Many of us baby boomers grew up with World War II as a felt, if silent, presence. The fathers of my childhood friends served in the Air Force, the Army and my own dad in the Navy on a destroyer escort, but we kids knew of their war mostly through a few black-and-white photos, or the foreign coins that rattled in their dresser drawers. They really didn’t talk much about the war.

Luis Alberto Urrea is a fellow baby boomer with a different World War II inheritance. His mother served as a Red Cross volunteer in an outfit called the Clubmobile corps, providing donuts, coffee and friendly conversation to the troops.
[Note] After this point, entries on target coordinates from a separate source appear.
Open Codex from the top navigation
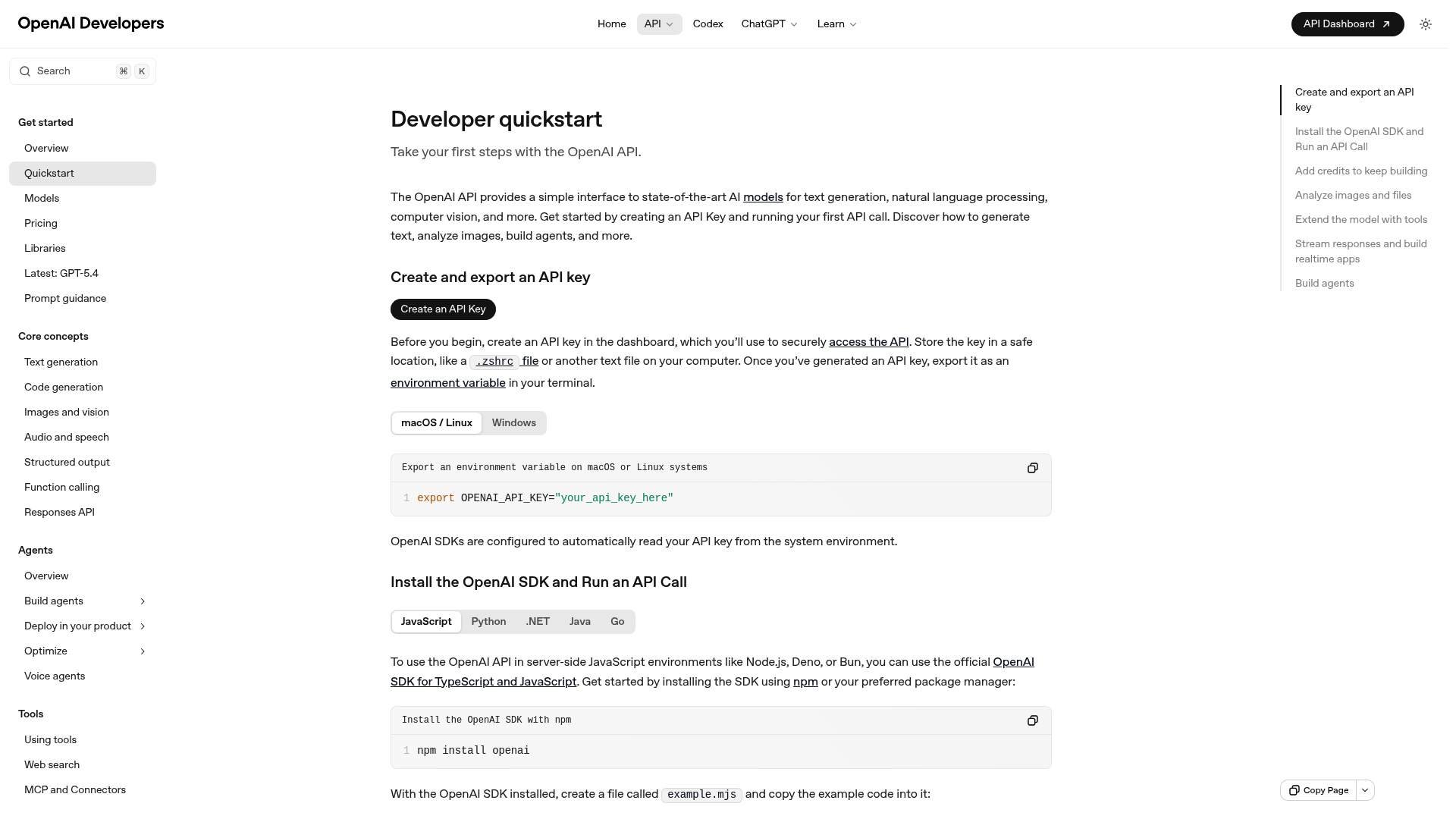This screenshot has width=1456, height=819. click(708, 24)
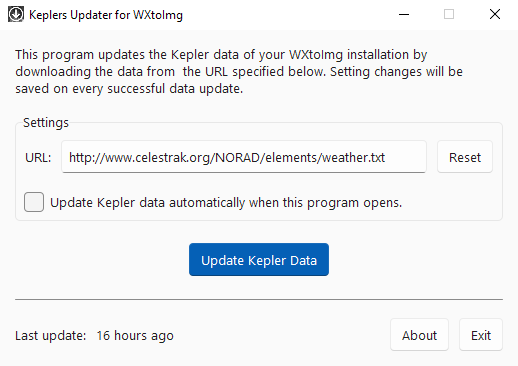Screen dimensions: 518x366
Task: Click the '16 hours ago' status text
Action: (x=135, y=336)
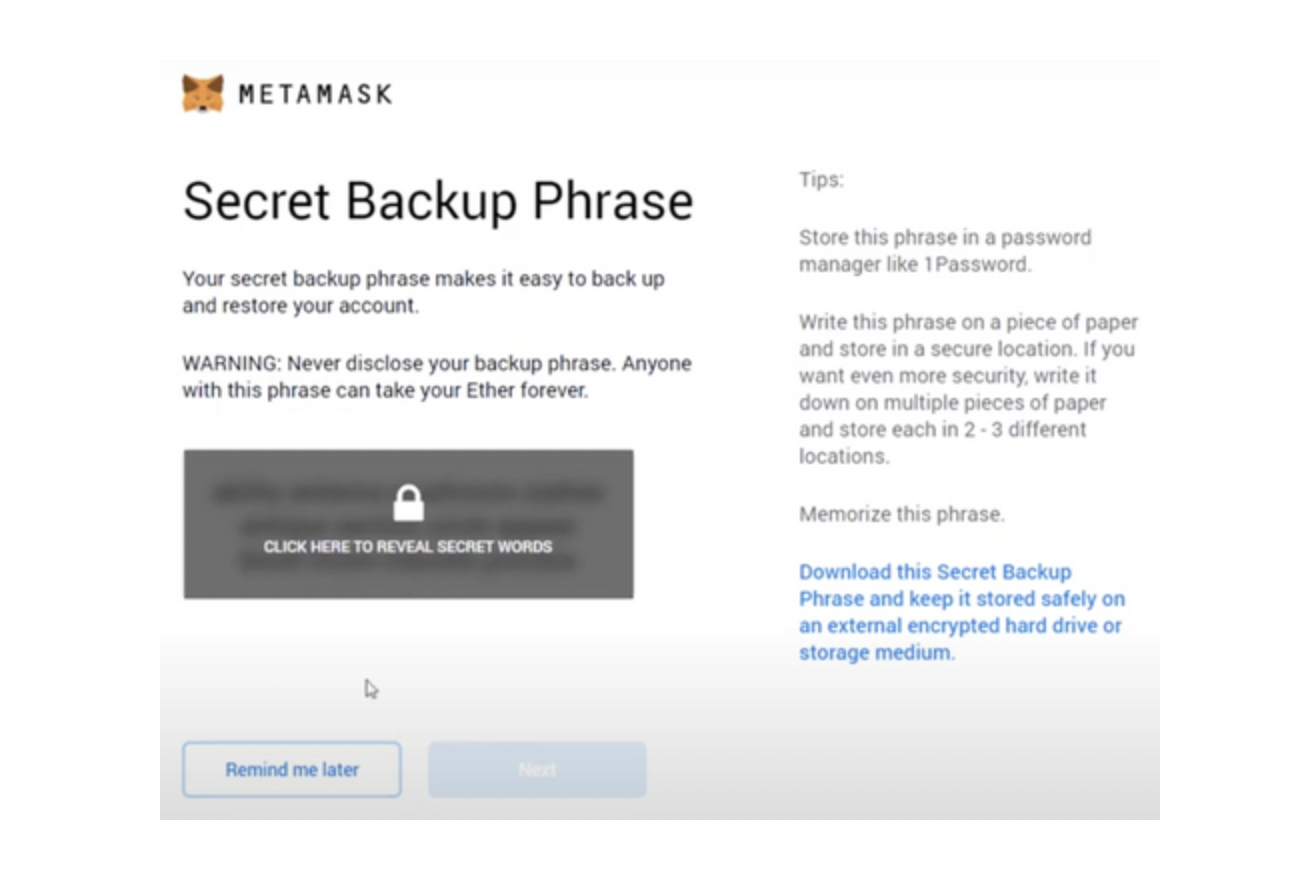Reveal secret words via the overlay label

408,547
In an author’s note to his panoramic historical novel, Good Night, Irene, Urrea tells us his mother was assigned to Patton’s 3rd Army, trapped behind enemy lines in the Battle of the Bulge, and was with the troops who helped liberate Buchenwald. Urrea also writes that his mother, who he now realizes suffered from undiagnosed PTSD, never spoke to him of her service.

Urrea is celebrated for his books about the U.S.-Mexico border, particularly his nonfiction work, The Devil’s Highway, which was a 2005 Pulitzer Prize finalist. Good Night, Irene is a departure: drawing on his mother’s journals and scrapbooks and the spotty information that’s survived about the Clubmobile corps, Urrea has written a female-centric World War II novel in the mode of an epic like Herman Wouk’s The Winds of War, replete with harrowing battle scenes, Dickensian twists of Fate and unthinkable acts of bravery and barbarity.

Good Night, Irene, by Luis Alberto Urrea
Good Night, Irene, by Luis Alberto Urrea

In Good Night, Irene, Urrea pays moving tribute to his mother and her Clubmobile comrades whose wartime service was largely forgotten because, even though they sometimes served under fire, they merely staffed what was called the “chow-and-charm circuit.”

Urrea’s main characters in this wartime buddy novel are two young women seeking escape and purpose: Irene Woodward, much like Urrea’s own mother did, volunteers as a way out of a disastrous engagement back home in New York. Dorothy Dunford, a farmgirl from Indiana, has nothing left to lose: Her parents are dead and her brother was killed at Pearl Harbor.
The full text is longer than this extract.